*** Begin section ***

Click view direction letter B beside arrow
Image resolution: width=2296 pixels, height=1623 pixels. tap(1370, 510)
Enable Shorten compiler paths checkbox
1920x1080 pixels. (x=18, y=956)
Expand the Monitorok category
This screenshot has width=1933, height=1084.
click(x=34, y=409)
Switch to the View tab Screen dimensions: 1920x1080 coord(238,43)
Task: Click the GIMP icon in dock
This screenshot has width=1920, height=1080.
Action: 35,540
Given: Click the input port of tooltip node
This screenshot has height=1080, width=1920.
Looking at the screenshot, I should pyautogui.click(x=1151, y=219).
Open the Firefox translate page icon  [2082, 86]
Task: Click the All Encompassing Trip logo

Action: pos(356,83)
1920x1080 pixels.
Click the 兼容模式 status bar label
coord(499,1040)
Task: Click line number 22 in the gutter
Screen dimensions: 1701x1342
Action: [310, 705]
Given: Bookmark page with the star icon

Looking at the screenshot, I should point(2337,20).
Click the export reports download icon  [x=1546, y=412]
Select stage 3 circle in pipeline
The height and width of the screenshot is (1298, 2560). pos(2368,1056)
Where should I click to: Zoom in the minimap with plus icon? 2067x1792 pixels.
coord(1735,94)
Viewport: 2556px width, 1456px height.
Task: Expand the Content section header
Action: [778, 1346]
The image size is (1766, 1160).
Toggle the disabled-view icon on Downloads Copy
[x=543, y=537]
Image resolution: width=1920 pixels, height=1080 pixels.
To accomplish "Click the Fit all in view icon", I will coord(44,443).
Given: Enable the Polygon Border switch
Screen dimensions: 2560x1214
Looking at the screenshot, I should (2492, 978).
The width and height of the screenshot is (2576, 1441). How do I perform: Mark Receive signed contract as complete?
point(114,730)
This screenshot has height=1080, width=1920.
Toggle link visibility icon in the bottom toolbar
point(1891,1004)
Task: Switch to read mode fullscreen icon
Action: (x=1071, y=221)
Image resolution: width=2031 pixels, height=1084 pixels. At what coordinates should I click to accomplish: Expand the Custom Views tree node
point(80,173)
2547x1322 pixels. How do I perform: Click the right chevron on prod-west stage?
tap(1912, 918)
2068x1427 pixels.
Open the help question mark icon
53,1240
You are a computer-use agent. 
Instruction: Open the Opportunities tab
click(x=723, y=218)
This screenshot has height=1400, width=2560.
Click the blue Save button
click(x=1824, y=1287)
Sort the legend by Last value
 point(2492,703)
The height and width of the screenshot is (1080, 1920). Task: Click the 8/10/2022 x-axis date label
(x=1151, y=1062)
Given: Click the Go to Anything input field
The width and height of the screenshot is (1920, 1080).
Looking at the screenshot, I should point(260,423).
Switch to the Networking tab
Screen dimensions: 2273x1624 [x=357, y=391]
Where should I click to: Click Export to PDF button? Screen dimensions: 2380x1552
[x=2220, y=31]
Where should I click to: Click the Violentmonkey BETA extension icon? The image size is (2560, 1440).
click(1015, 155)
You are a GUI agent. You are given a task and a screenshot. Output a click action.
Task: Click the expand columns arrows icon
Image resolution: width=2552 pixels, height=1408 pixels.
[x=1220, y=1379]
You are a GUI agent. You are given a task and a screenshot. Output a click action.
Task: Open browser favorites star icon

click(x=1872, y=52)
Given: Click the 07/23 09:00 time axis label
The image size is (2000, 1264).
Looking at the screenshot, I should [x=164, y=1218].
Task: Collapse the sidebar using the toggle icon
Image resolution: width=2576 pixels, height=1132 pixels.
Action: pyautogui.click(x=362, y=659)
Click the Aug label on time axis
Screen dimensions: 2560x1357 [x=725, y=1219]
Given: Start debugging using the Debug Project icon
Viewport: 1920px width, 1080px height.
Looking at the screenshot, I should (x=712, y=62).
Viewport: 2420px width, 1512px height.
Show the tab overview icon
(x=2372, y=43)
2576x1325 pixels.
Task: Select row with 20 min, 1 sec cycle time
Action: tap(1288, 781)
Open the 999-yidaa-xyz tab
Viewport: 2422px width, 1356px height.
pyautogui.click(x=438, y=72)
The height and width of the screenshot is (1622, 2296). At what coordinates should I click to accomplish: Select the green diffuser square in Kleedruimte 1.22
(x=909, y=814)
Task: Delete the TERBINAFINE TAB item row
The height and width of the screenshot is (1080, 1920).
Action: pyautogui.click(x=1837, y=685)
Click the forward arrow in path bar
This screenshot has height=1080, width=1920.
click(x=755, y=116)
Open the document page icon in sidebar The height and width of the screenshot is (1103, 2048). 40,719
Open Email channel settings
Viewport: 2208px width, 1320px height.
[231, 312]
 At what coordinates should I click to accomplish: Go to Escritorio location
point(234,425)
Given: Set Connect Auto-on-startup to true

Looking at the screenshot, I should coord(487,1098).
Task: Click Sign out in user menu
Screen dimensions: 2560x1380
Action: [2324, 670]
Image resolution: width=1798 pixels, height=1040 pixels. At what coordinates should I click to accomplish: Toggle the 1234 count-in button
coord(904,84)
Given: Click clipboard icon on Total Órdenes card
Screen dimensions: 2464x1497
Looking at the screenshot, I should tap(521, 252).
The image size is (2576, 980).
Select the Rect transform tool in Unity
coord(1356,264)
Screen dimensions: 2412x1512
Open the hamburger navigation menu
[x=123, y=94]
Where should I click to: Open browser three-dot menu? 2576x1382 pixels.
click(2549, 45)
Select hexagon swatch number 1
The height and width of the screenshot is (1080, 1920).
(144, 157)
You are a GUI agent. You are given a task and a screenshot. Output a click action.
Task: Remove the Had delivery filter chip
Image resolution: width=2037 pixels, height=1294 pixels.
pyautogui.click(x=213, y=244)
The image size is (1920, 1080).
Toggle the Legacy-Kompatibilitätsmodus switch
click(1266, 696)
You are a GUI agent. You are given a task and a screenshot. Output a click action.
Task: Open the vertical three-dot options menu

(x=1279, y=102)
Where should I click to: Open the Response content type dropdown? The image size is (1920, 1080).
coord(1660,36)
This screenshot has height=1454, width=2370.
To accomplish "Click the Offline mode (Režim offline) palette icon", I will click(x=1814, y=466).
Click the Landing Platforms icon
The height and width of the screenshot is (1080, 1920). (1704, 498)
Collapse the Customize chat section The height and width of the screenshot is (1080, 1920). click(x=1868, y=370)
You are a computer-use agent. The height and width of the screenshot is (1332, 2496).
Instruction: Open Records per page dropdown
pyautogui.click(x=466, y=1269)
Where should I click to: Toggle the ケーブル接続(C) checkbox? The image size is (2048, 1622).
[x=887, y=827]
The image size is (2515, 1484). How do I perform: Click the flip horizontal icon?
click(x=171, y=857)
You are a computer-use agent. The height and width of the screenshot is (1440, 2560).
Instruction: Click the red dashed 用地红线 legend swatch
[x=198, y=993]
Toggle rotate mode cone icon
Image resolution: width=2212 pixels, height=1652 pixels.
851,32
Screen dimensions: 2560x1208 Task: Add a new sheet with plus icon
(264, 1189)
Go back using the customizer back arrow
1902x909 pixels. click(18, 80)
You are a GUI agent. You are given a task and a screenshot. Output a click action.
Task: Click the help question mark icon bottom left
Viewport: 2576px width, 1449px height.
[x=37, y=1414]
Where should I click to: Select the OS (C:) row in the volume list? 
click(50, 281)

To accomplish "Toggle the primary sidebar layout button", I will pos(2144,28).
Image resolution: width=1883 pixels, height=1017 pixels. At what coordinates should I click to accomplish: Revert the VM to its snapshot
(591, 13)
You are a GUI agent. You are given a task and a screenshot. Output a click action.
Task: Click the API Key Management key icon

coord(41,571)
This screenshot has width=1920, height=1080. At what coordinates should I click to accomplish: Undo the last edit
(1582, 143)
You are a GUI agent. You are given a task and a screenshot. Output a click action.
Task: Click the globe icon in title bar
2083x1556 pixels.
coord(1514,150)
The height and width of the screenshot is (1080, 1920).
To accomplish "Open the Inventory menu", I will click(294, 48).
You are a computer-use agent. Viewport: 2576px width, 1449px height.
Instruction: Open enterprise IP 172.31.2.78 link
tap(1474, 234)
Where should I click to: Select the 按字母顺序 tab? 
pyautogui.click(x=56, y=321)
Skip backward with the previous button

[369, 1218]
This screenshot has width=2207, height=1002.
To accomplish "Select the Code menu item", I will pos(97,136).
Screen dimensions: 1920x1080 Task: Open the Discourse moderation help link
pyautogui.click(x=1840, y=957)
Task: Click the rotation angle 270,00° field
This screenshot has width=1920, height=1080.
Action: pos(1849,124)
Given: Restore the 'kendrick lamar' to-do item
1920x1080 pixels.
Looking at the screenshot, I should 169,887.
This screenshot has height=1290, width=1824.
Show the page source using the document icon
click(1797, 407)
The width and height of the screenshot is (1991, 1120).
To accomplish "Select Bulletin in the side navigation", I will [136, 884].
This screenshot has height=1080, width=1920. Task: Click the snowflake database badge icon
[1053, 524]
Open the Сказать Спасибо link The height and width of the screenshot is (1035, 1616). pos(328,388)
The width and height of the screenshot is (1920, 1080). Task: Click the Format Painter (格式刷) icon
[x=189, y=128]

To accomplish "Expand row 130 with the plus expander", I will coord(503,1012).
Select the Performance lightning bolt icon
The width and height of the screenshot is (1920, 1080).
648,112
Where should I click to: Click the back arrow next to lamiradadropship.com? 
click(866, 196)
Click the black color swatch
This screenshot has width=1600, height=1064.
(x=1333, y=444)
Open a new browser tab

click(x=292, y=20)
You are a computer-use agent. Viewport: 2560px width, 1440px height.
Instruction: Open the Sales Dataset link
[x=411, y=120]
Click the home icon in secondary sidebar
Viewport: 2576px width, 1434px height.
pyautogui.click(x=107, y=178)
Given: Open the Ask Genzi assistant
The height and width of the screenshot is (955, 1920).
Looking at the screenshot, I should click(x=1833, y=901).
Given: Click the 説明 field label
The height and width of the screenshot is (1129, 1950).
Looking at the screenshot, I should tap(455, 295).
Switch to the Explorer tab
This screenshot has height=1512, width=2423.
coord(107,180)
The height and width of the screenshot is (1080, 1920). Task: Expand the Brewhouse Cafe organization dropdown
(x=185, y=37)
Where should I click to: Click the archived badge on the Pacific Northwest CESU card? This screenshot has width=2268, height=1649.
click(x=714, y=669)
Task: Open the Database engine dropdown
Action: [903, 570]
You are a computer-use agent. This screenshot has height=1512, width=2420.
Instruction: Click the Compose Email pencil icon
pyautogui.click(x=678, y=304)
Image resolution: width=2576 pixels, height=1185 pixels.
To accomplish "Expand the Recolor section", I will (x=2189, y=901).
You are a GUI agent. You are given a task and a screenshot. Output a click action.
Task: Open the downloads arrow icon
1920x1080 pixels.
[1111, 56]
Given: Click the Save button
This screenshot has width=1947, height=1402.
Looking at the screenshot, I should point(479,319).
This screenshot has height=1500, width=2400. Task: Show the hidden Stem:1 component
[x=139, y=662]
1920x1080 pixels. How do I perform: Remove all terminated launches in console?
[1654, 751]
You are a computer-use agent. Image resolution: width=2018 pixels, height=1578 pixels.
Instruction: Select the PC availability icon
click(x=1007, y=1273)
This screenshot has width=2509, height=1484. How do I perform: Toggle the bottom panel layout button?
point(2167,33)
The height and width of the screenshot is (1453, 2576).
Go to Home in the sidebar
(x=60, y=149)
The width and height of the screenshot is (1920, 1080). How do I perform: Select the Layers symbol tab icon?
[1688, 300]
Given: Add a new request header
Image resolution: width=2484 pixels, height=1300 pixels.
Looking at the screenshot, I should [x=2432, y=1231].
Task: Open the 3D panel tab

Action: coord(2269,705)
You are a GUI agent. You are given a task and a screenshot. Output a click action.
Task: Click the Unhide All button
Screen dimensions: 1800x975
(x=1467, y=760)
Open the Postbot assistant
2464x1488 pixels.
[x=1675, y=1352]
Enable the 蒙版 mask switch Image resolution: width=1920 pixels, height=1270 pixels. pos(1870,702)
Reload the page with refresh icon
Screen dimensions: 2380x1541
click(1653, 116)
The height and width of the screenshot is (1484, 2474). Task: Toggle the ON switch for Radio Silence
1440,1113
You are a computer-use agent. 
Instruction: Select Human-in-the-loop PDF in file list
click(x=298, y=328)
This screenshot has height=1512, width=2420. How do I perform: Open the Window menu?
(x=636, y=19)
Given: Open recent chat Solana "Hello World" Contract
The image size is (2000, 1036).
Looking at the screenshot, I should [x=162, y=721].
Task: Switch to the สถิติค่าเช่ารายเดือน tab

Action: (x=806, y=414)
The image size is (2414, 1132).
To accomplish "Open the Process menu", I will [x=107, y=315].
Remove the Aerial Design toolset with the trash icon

*** End section ***

» **THE PROBLEM**
Taking the lines above, repeat exactly those from the line that contains "Given: Open recent" through the line that contains "The image size is (2414, 1132).", and both of those lines as well. Include nothing else.

» **OUTPUT BELOW**
Given: Open recent chat Solana "Hello World" Contract
The image size is (2000, 1036).
Looking at the screenshot, I should [x=162, y=721].
Task: Switch to the สถิติค่าเช่ารายเดือน tab

Action: (x=806, y=414)
The image size is (2414, 1132).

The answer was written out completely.